When processing the shared memory streams, each layer applies one or more reusable flyweight instances to provide structured access to the received data. This prevents unnecessary object creation and eliminates unwanted latency jitter caused by garbage collection.

However, the amount of time spent in each layer is typically not the same, so the throughput of the parallel processing is limited by the maximum time spent in any one layer.

For example, if the software-based TLS encryption and decryption dominates when compared to the other layers in the stack, then the CPU core3 would need to work harder to keep up with the other layers.

However as CPU core3 becomes fully utilized, the system reaches capacity with a suboptimal throughput due to the amount of time spent idle by the other CPU cores while waiting for CPU core3 to complete processing.

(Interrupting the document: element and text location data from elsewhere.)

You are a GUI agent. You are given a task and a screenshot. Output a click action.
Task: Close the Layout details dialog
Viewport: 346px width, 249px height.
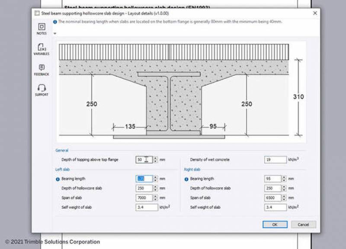tap(315, 13)
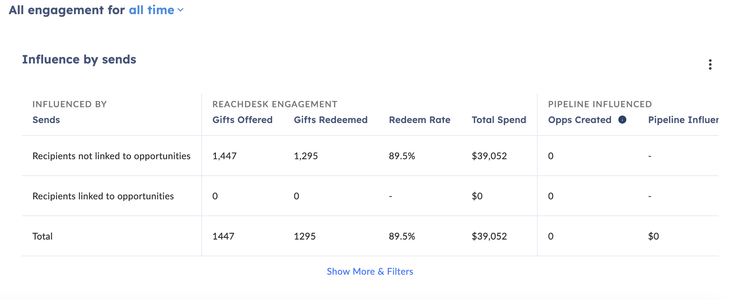Click the 1,295 gifts redeemed value

click(x=306, y=156)
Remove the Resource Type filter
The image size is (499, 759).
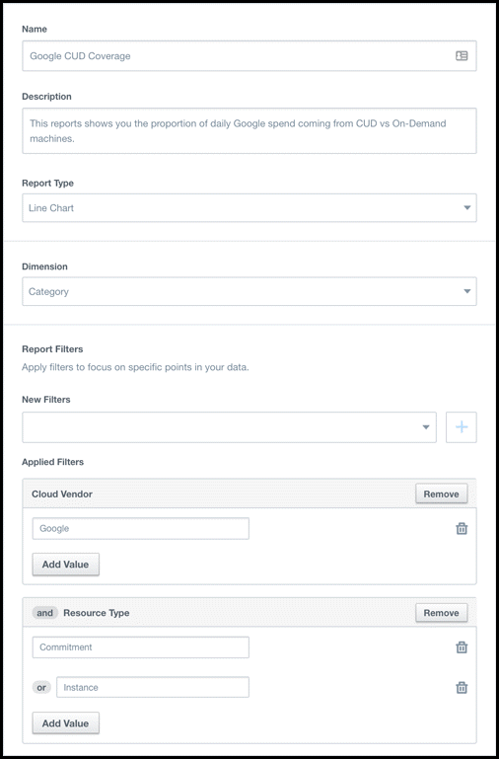442,613
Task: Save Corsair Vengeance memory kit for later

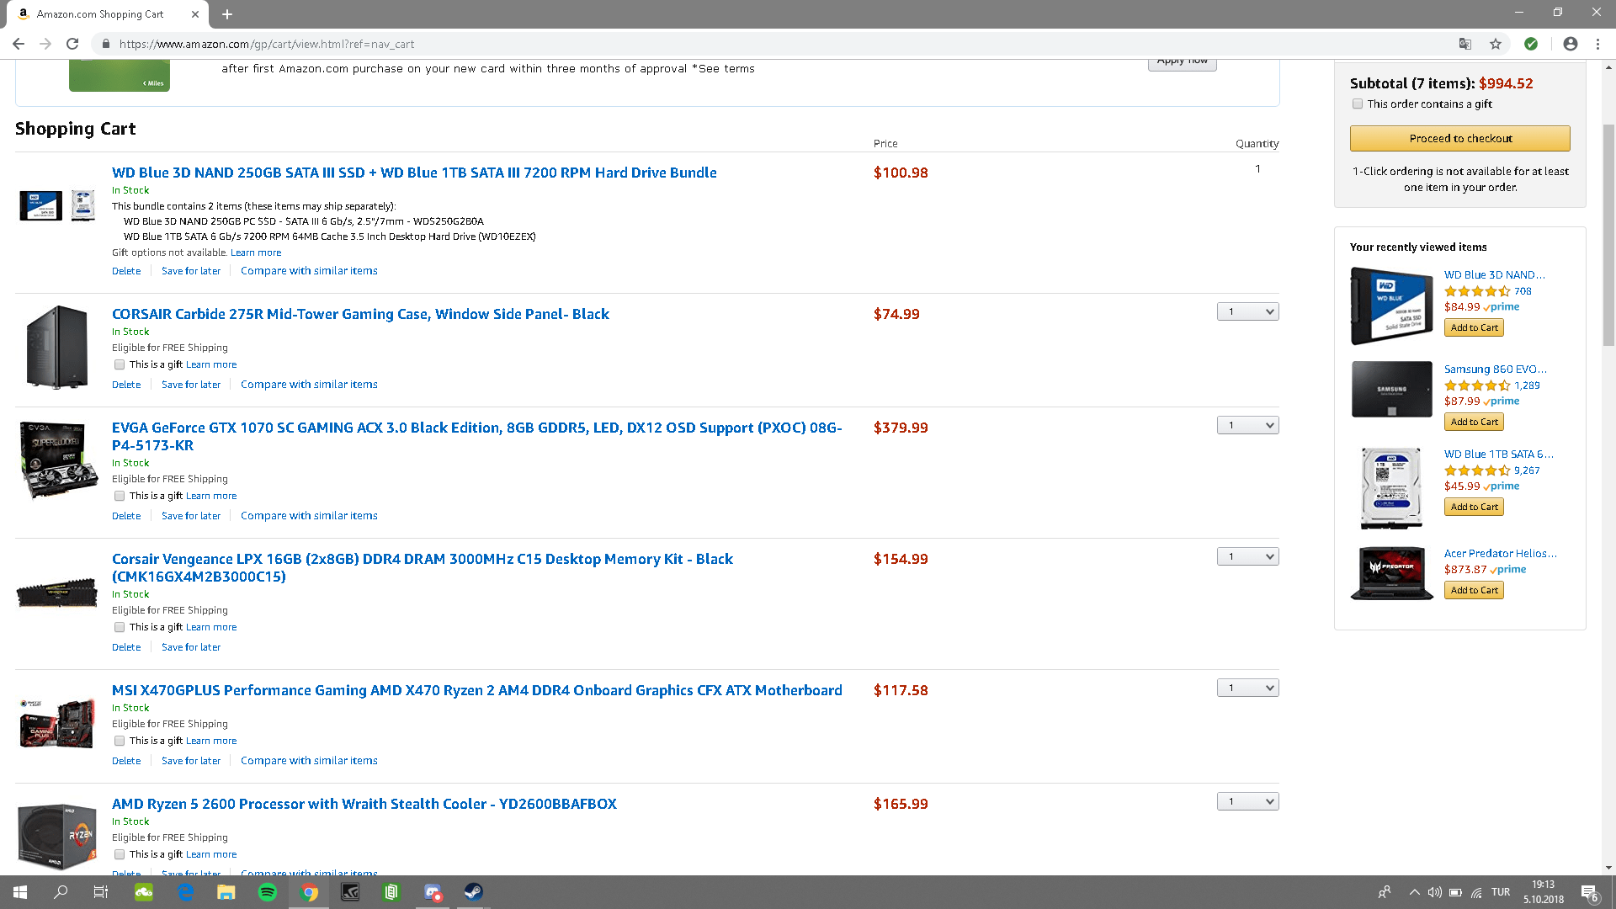Action: 191,647
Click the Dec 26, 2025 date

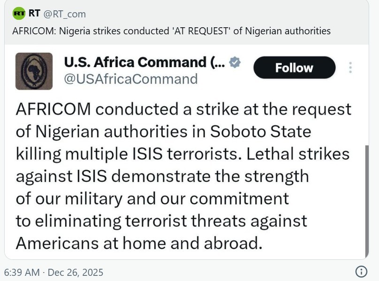point(76,272)
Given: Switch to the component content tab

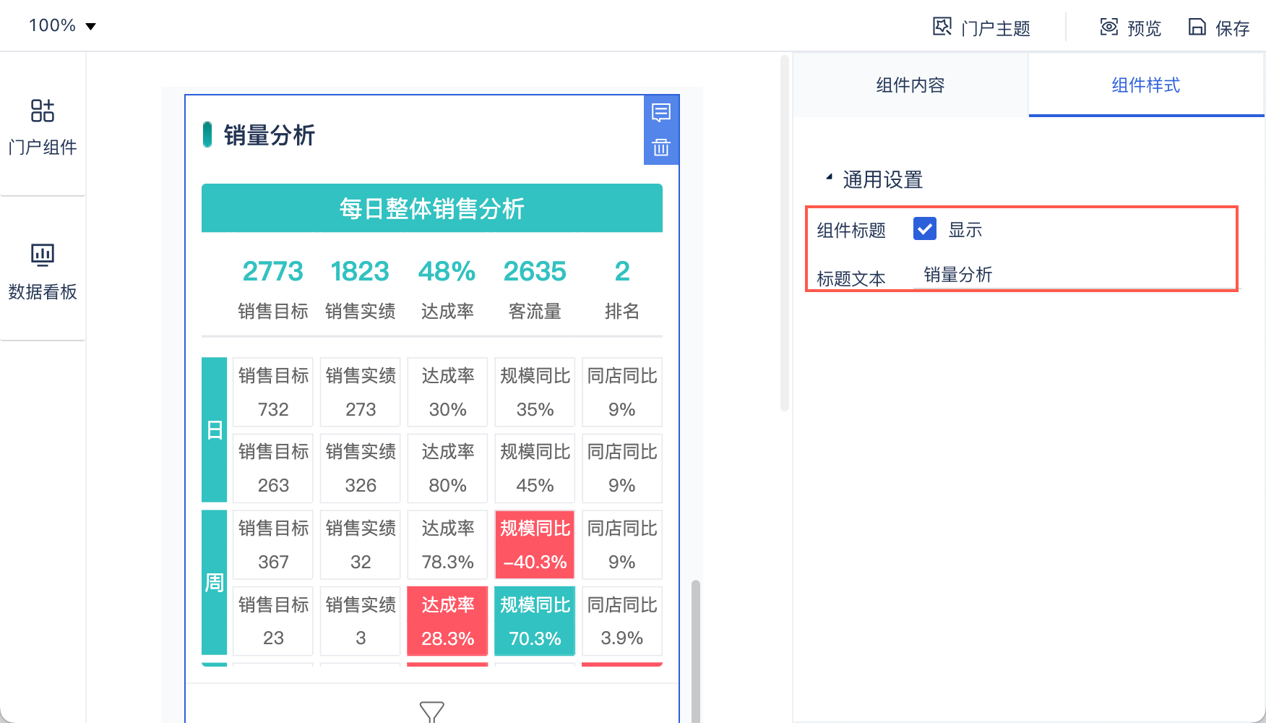Looking at the screenshot, I should pyautogui.click(x=910, y=85).
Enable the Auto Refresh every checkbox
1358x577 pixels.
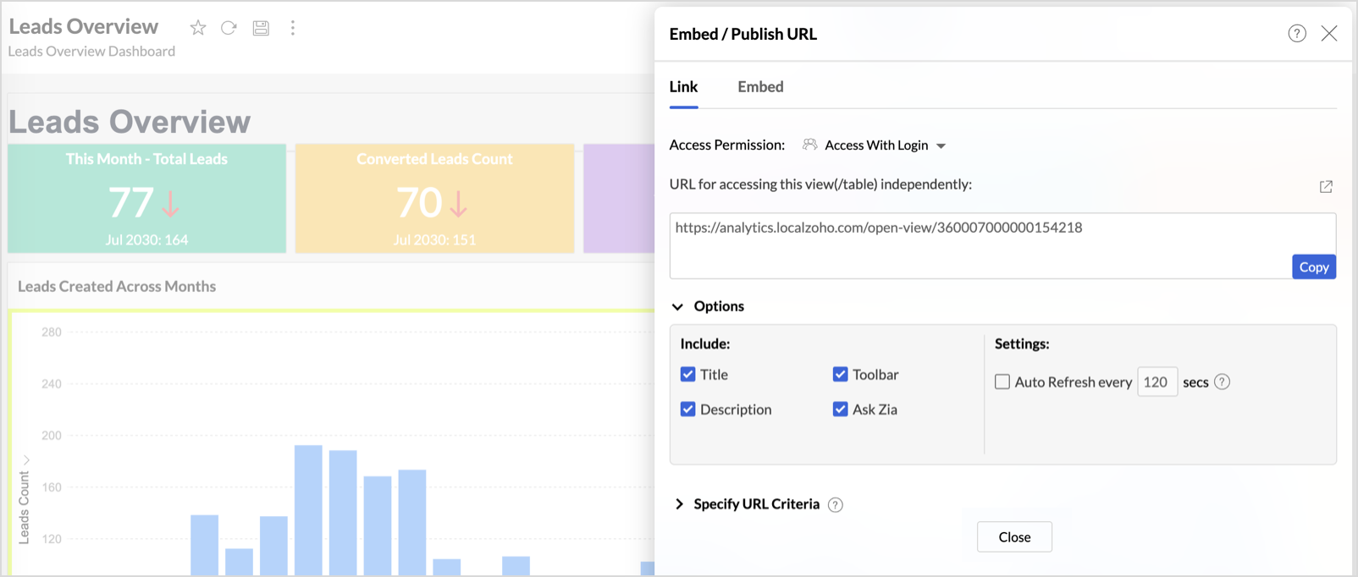pyautogui.click(x=1002, y=382)
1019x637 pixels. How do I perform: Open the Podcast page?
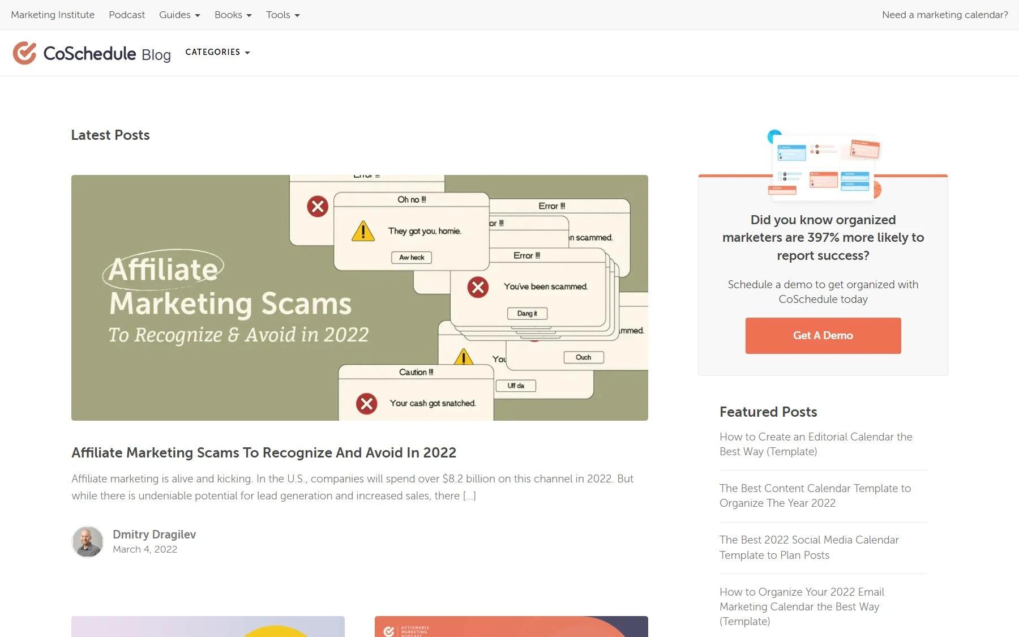click(127, 15)
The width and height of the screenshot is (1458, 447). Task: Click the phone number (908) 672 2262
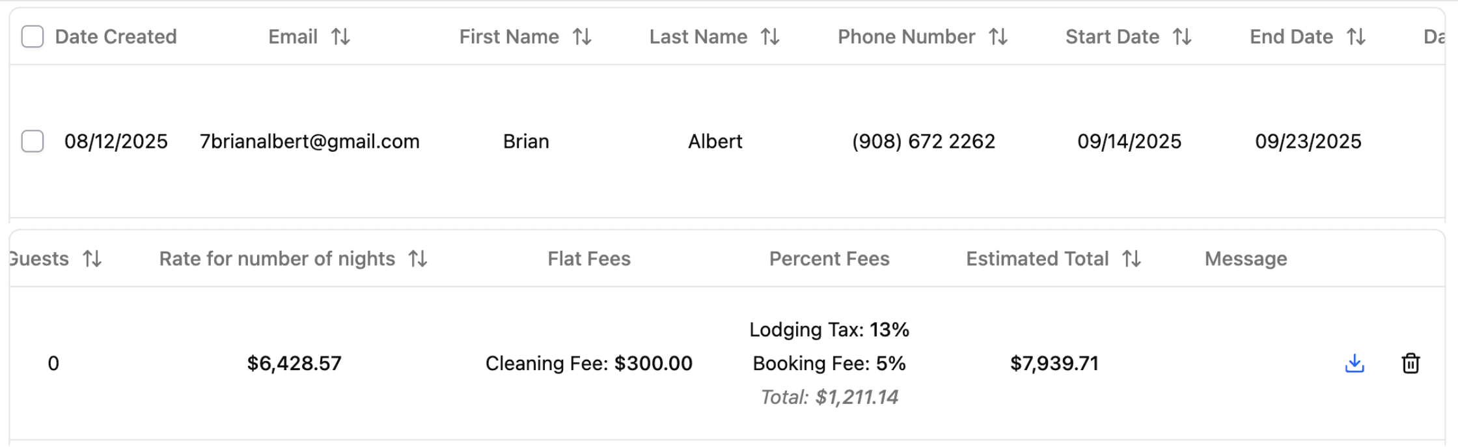(x=923, y=141)
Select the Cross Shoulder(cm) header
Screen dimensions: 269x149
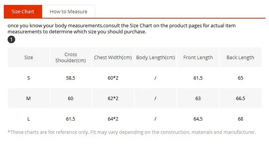[71, 57]
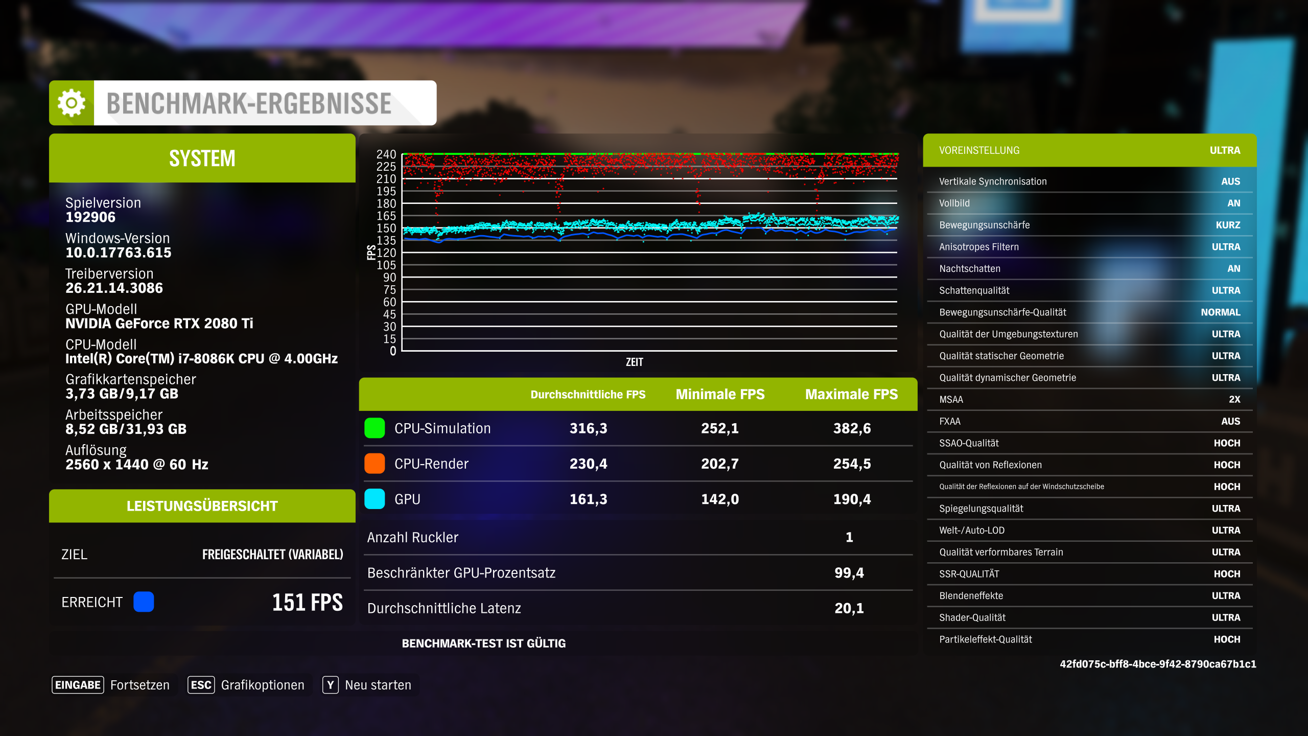
Task: Click the Voreinstellung ULTRA header row
Action: [x=1089, y=150]
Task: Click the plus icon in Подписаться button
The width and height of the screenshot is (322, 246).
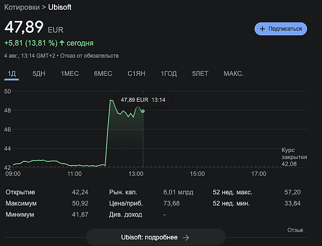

CPU core1 and core2 can be more fully utilized by shaping the workloads to combine the TCP, HTTP and microservice layers onto the same core without impacting their individual throughput, leaving CPU core3 and core4 unused.

Shared memory streams are unidirectional, so we can further increase the parallelism across the remaining CPU cores by splitting the processing of input and output streams for the each bidirectional exchange, effectively doubling the capacity that could be handled when only two CPU cores were active.

In the Reaktivity Project, each layer in the network stack is a single-threaded unit called a Nukleus, and it is the Reaktor’s responsibility to assign a thread of execution to each Nukleus.

The Reaktor may choose to split a Nukleus into smaller single-threaded parts that can safely execute in parallel (fission), and it may also choose to execute some of those smaller parts on the same CPU core (fusion).

As illustrated by the Reaktive HttpServer implementation shown below, we can adapt the simple Java HttpServer API for custom microservices logic, while integrating the improved latency and throughput achieved by parallel execution of the entire application stack.

Conclusion

The Reaktivity Project can be easily adapted to existing APIs such as HttpServer to deliver high throughput microservices with predictably low latency. The Reaktor can take advantage of multiple CPU cores to deliver massive scalability by aligning with the strengths of the underlying hardware.

The formalized internal Reaktor concept of a Nukleus allows for extensibility to implement support for additional protocols or to integrate with existing systems through language-specific APIs. Even though the initial implementation targets the Java runtime environment, this architecture can be used by any language that can access shared memory, with support for Node.js coming next.

The overall design is both Docker and cloud friendly. Docker can be used to either run all Nuklei in one Reaktor on a single container, or to isolate shared memory between multiple containers running different Reaktors on the same host. The linear scalability obtained by running additional Reaktors on peer hosts lends itself to elastic auto-scaling in the cloud.

Typically, system performance can degrade significantly when verbose logging is enabled to diagnose runtime behavior. However, the shared memory used to communicate between Nuklei is the equivalent of a binary trace level log and is effectively always switched on. Therefore, shared memory streams can be observed passively from a different CPU core for logging and diagnostics purposes with no performance impact.

The Reaktivity Project provides developers with a “fast start” that will maximize their productivity to create high throughput microservices with predictably low latency.